Is the timing right for a new tax for the arts? That’s the big question hanging over Tacoma Creates
The objectives are clearly worthy. The case in favor is sound.
The timing, on the other hand?
That might be the crucial question on which the fate of Tacoma’s Prop 1 hangs.
Put more bluntly: Is now the time to ask voters to support a sales tax increase to fund better citywide access to the arts, culture and sciences?
Before we go any further, there’s an annoying truth that bears mentioning here. That’s also the question the adamantly tax-opposed types always trot out in situations like these.
From this vantage point it’s never the time for a new tax — which, as far as queries go, makes it about as helpful as the constitutional musings of Kanye West.
That’s not what this column about.
Rather, it’s about the real emergencies facing Tacoma — like affordable housing and homelessness, to name the two most pressing. And it’s about the legitimate fear that asking voters to pony up for the arts, culture and sciences next month might be thwarted by what voters, even here in progressive Tacoma, likely view as a hierarchy of city needs.
Prop 1 would levy a one-tenth of 1 percent sales tax for the next seven years, and generating roughly $5 million annually — at a cost of $13 a year for the average Tacoma household.
Tacoma Creates, as it’s been branded, shouldn’t be a tough sell.
But I’m afraid it might be.
It promises to do a whole host of meaningful things if approved by voters — raise all boats, to paraphrase Tacoma City Councilman Chris Beale.
There’s a reason it’s being championed by a diverse coalition of supporters.
It would bolster arts-and-culture education for Tacoma school children. It would greatly expand access to arts and cultural events for all Tacomans. And it would create neighborhood-based programs and cultural activities throughout the city — literally taking arts and culture to the people.
Most importantly, Tacoma Creates would place a much needed emphasis on equity, zeroing in on the undeserved parts of the city that don’t have the same kind of access to the arts that the tonier, whiter, more well-off enclaves of Tacoma enjoy.
In this, Prop 1 provides the promise of truly helping the “kids who fall through the cracks,” as Councilman Anders Ibsen said in June when the City Council voted 8-0 to place Prop. 1 on the ballot.
Or, as City Councilman Ryan Mello told me: “This isn’t your grandmother’s arts and culture measure.”
It’s hard to argue with any of that.
Still, for many, the question of timing likely lingers.
Why?
Well, for instance, just last month we learned that truly addressing the city’s affordable housing crunch will probably take in the ballpark of $70 million over the next 10 years.
To do that, Tacoma will need to put money into an affordable housing trust fund … which (spoiler alert) is probably going to take new taxes.

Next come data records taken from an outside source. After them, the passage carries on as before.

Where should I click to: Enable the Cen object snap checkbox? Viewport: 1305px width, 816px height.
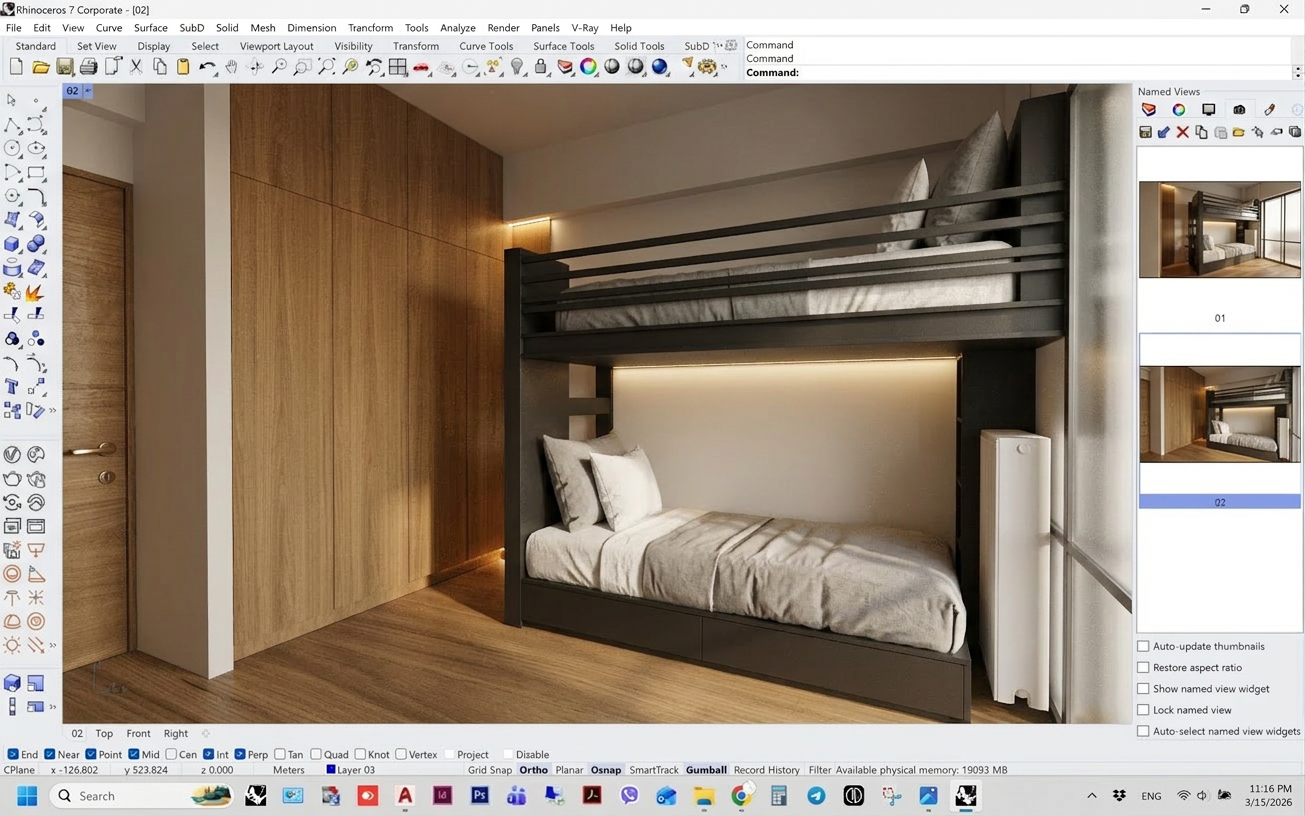point(171,754)
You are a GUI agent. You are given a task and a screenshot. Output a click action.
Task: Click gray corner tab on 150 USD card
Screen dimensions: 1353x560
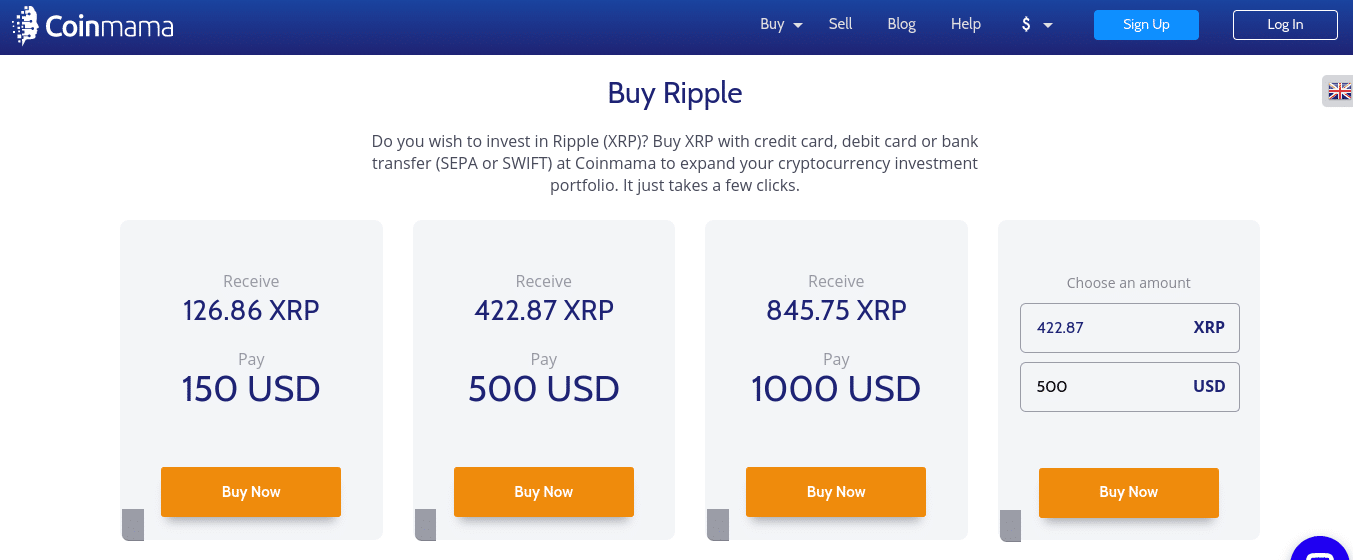(x=133, y=524)
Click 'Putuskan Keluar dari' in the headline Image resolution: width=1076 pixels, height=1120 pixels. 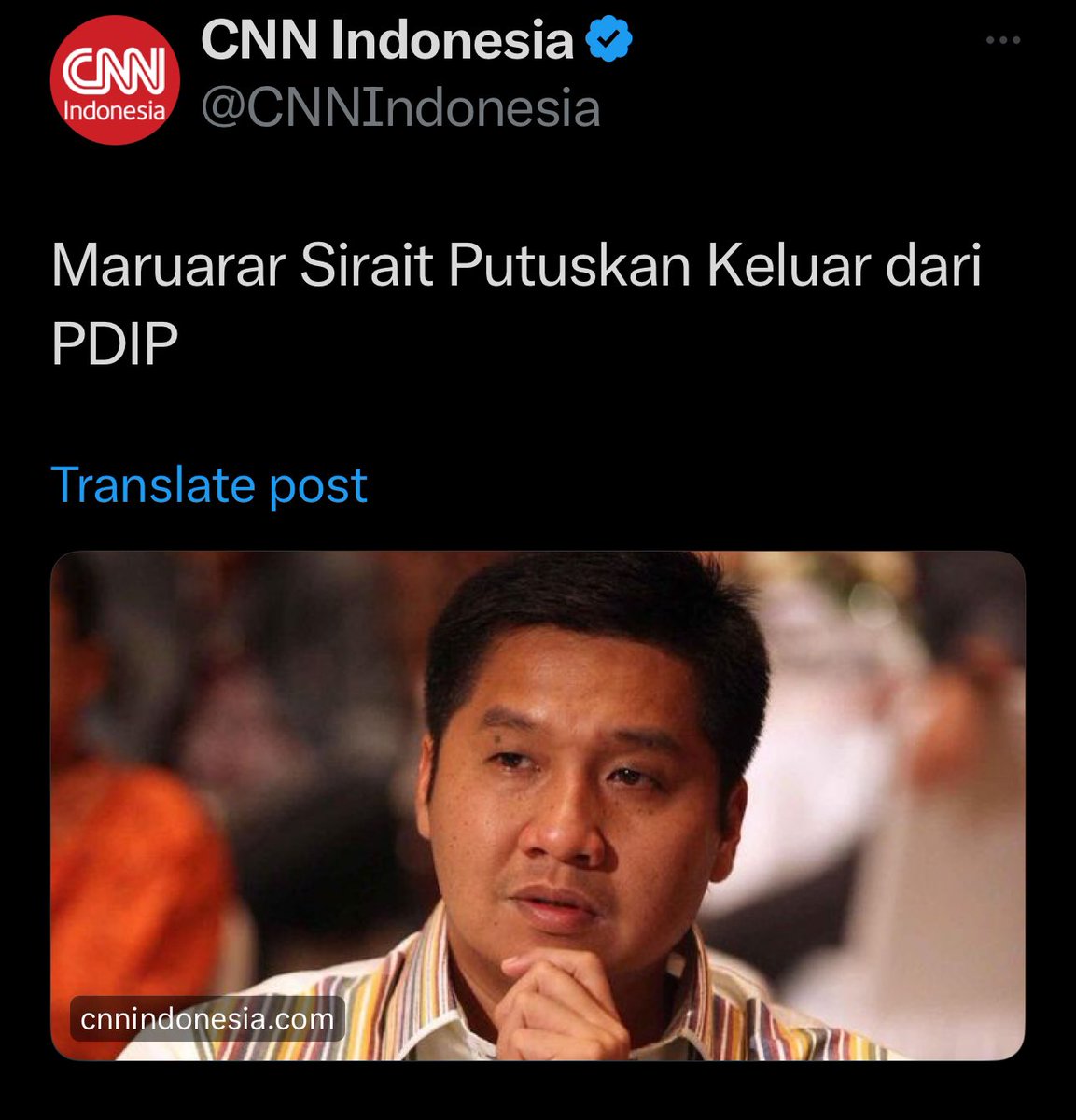715,266
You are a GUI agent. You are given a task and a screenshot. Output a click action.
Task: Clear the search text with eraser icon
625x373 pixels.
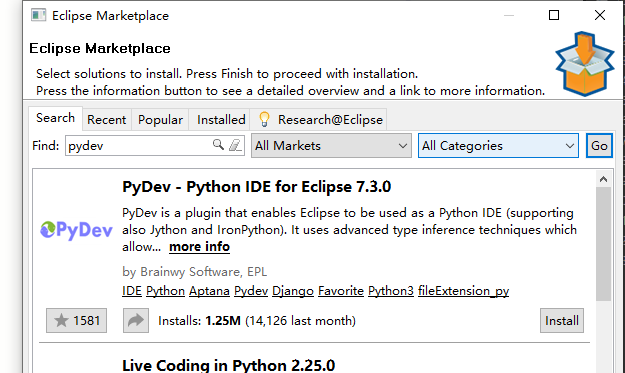coord(235,145)
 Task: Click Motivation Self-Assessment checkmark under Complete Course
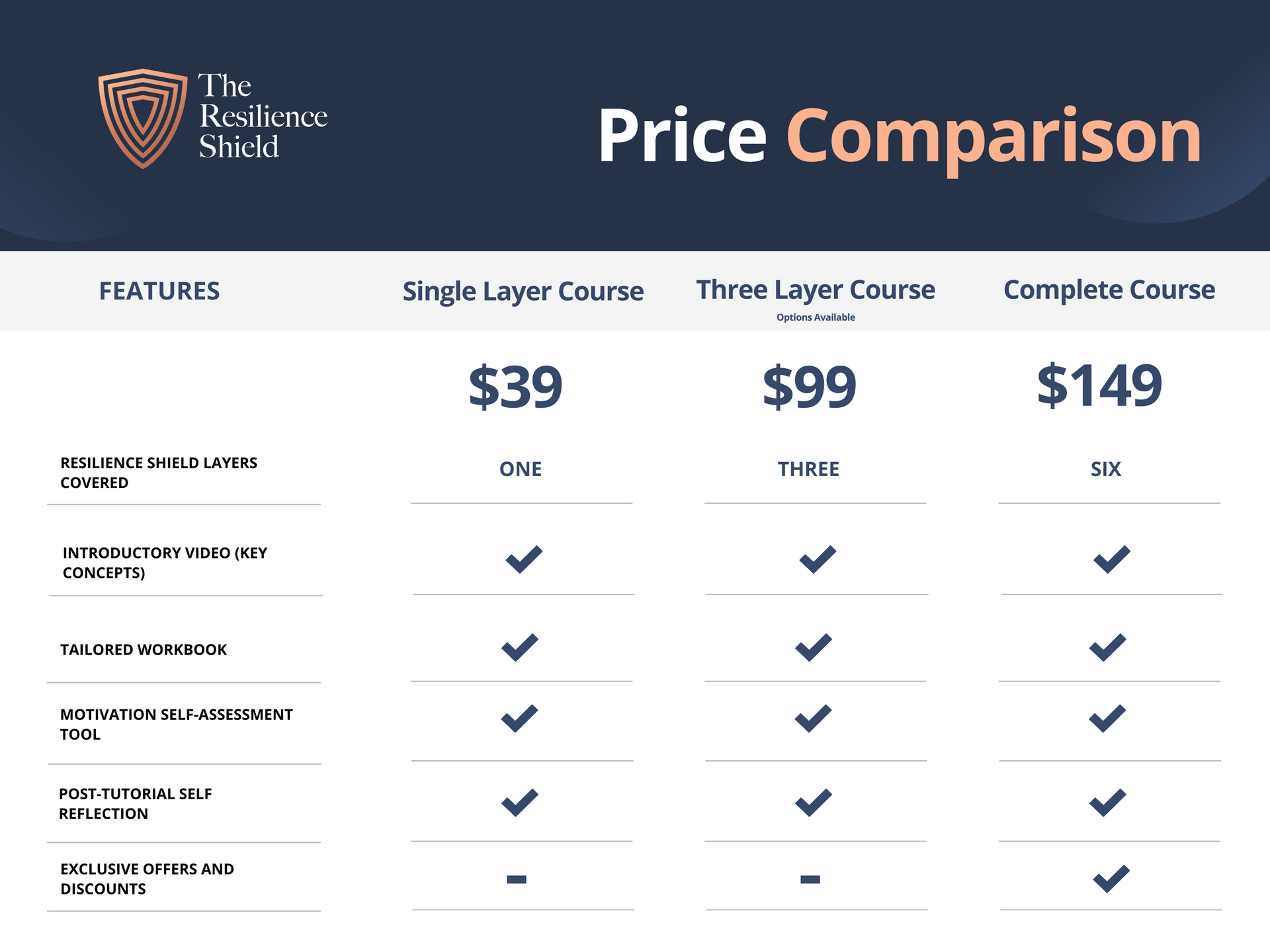point(1107,719)
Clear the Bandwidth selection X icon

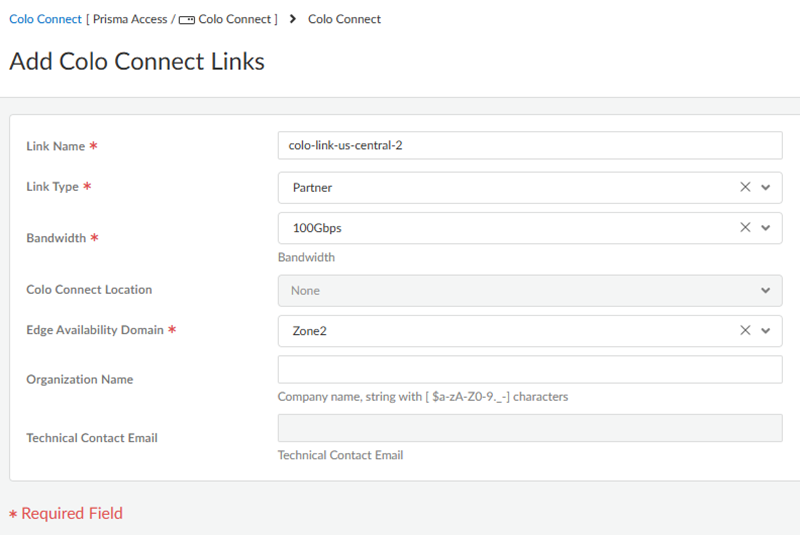point(745,228)
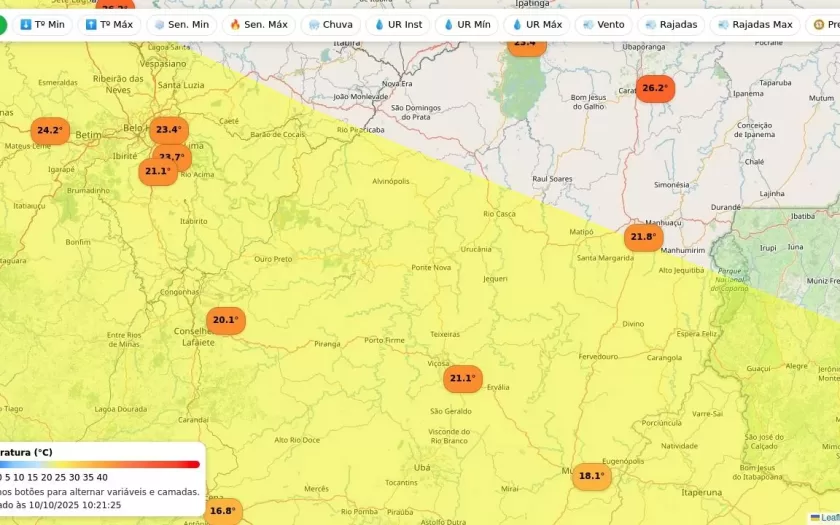The width and height of the screenshot is (840, 525).
Task: Switch to the Tº Máx temperature layer
Action: [x=109, y=25]
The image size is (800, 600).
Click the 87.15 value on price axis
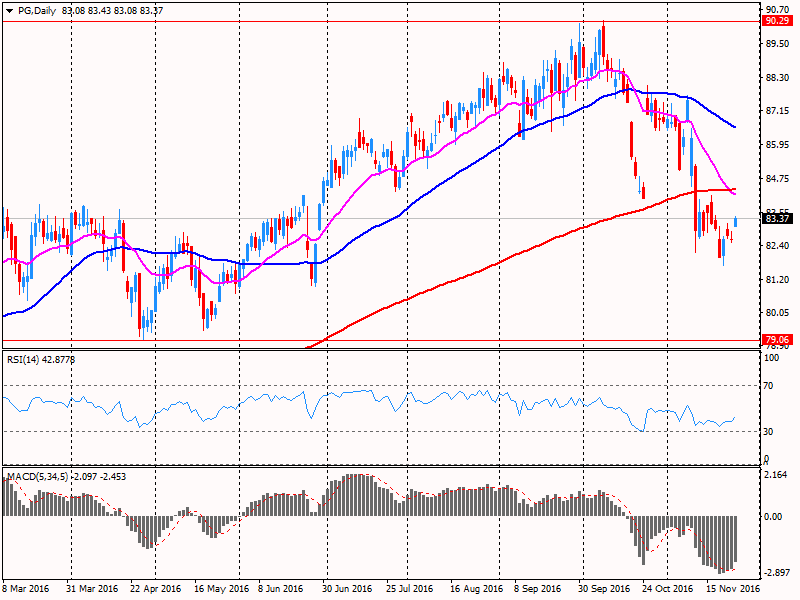point(776,111)
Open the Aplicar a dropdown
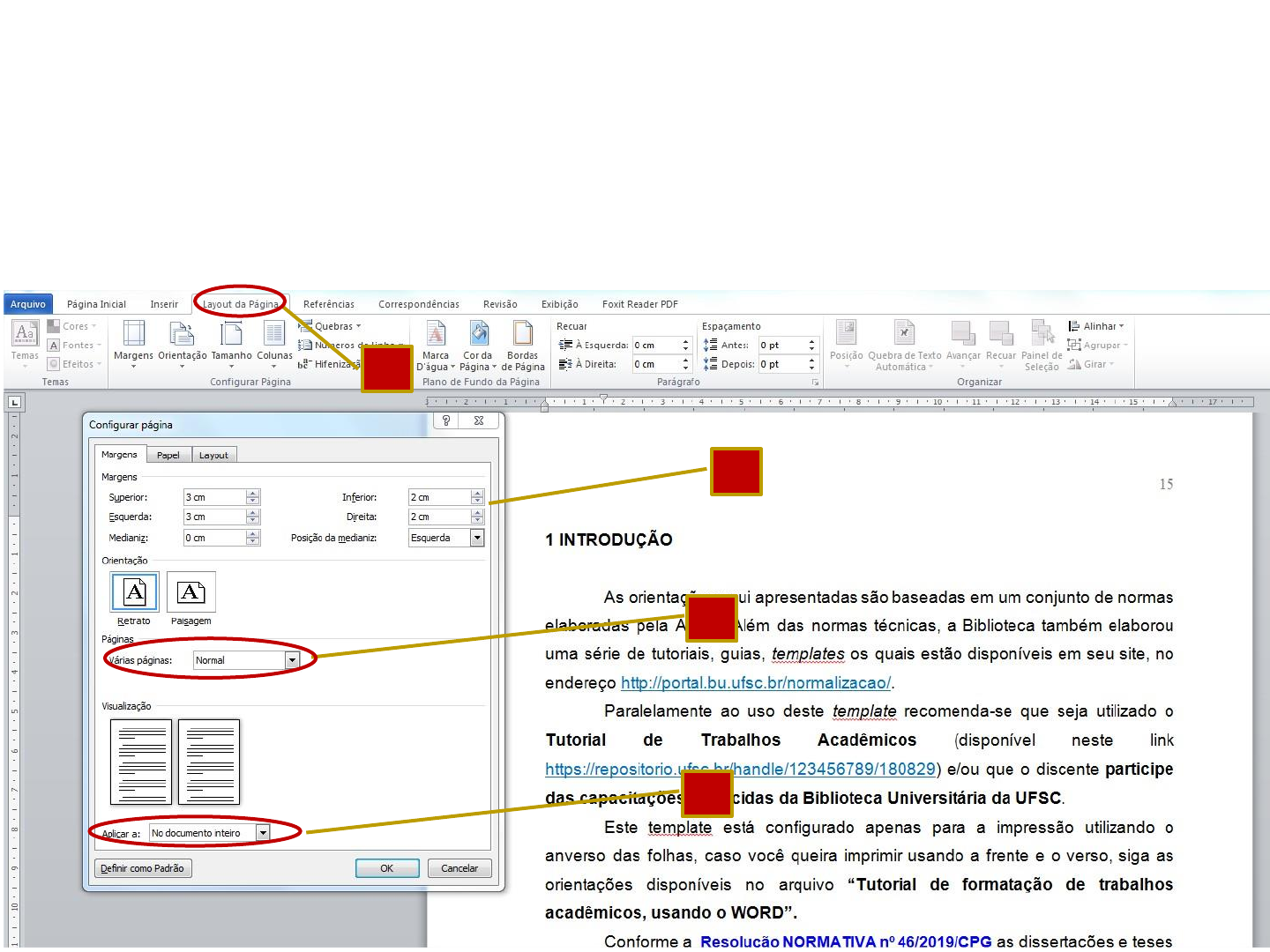The image size is (1270, 952). [263, 833]
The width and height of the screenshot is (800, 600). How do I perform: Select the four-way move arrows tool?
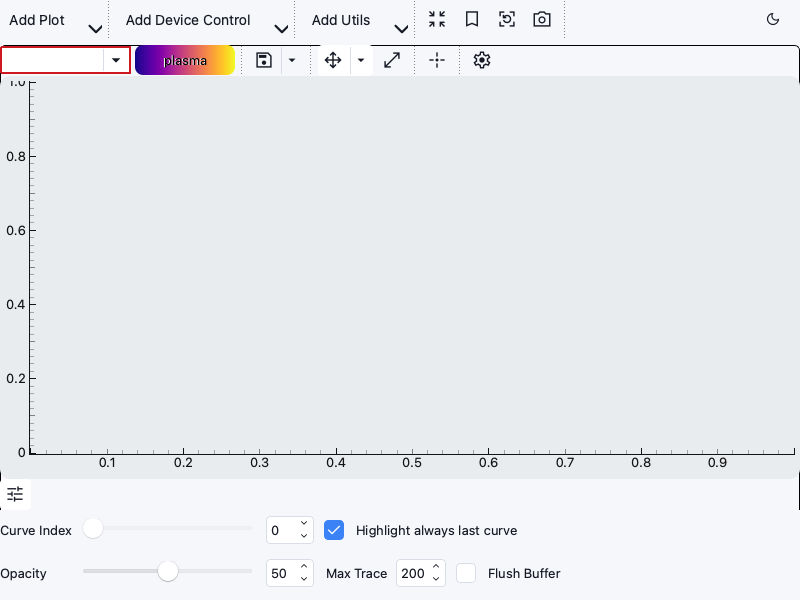pos(334,60)
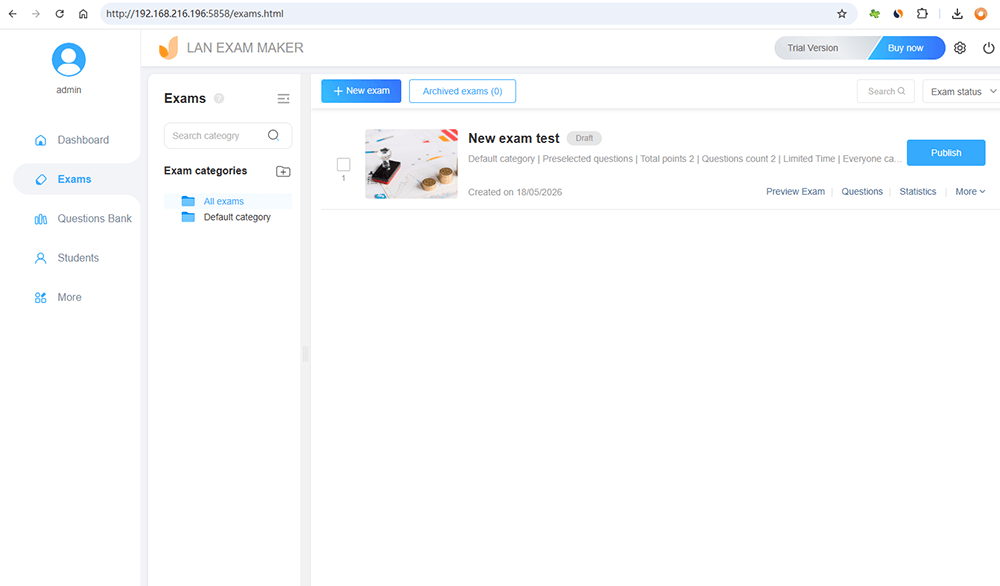The height and width of the screenshot is (586, 1000).
Task: Select the New exam test checkbox
Action: pos(343,165)
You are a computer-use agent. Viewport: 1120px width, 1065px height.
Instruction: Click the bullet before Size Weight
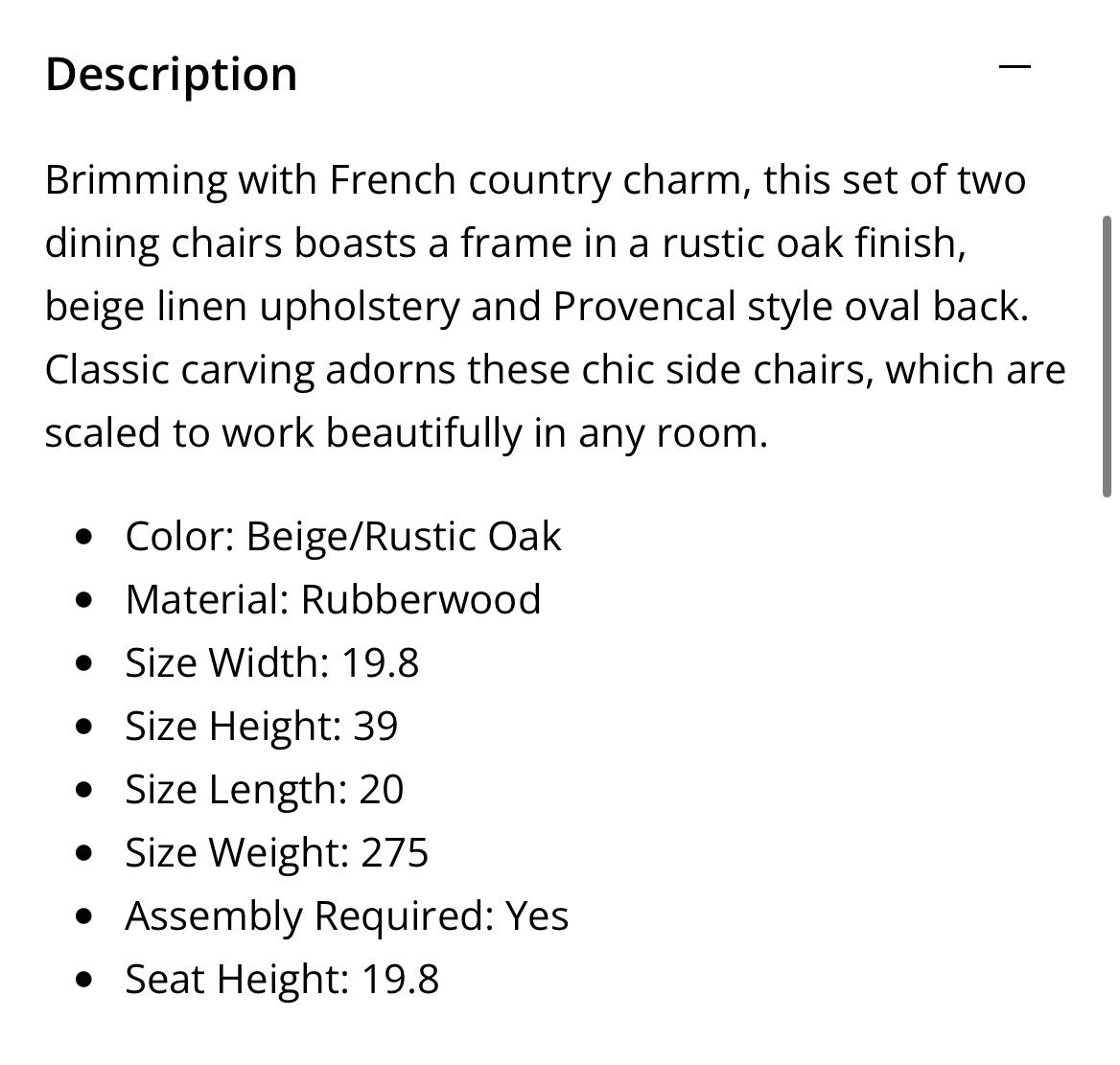83,853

Then there’s homelessness.
The Dome District stability site, open since June 2017, has an annual budgeted cost in excess of $2 million. At last check, it had moved just 46 residents into housing — largely because permanent supportive housing is in such short supply.
The city hopes to shutter the sanctioned tent city in 2019, with a goal of moving its residents into expanded shelter space elsewhere. It’s a fine idea, but the task of transitioning residents of the unique Dome District operation to more traditional shelter providers could be tall.
Even so, accomplishing that would fail to get at the guts of the biggest lesson the city has learned in all this — that without adequate supportive housing options, we’re stuck in a holding (and sheltering) pattern that doesn’t address the underlying issue.
Getting at that issue will likely require — you guessed it — a substantial financial investment.
So, a new tax for the arts, culture and sciences then?
Answering that question sufficiently — and convincingly — is one of the biggest things Prop 1’s champions will need to do for the effort win at the ballot box.
Mello, for starters, says there’s a strong argument to be made.
He acknowledged he initially questioned whether the timing was right for Prop 1, or whether it would put an arts tax in competition against other important city needs. Now he sees Tacoma Creates as a proposition that “gets at the systemic issues” at the root of things like homelessness and poverty.
“This is a completely new way of investing in people, especially the people who need the greatest need and neighborhoods that have been dis-invested in for decades,” Mello said. “There’s sound data that demonstrates that kids who have access to these kinds of arts, culture and science programs after school, and during the summer, perform much better than their peers that don’t.”
“This is actually a homelessness and affordable housing measure, if you want to think long term,” he continued.
“I’m dead serious, and excited to my core about this.”
All of this brings us full circle.
Prop 1’s objectives are clearly worthy. The case in favor is sound.
The timing?
Ultimately, that will be a question for Tacoma voters.
And what they decide will have lasting implications either way.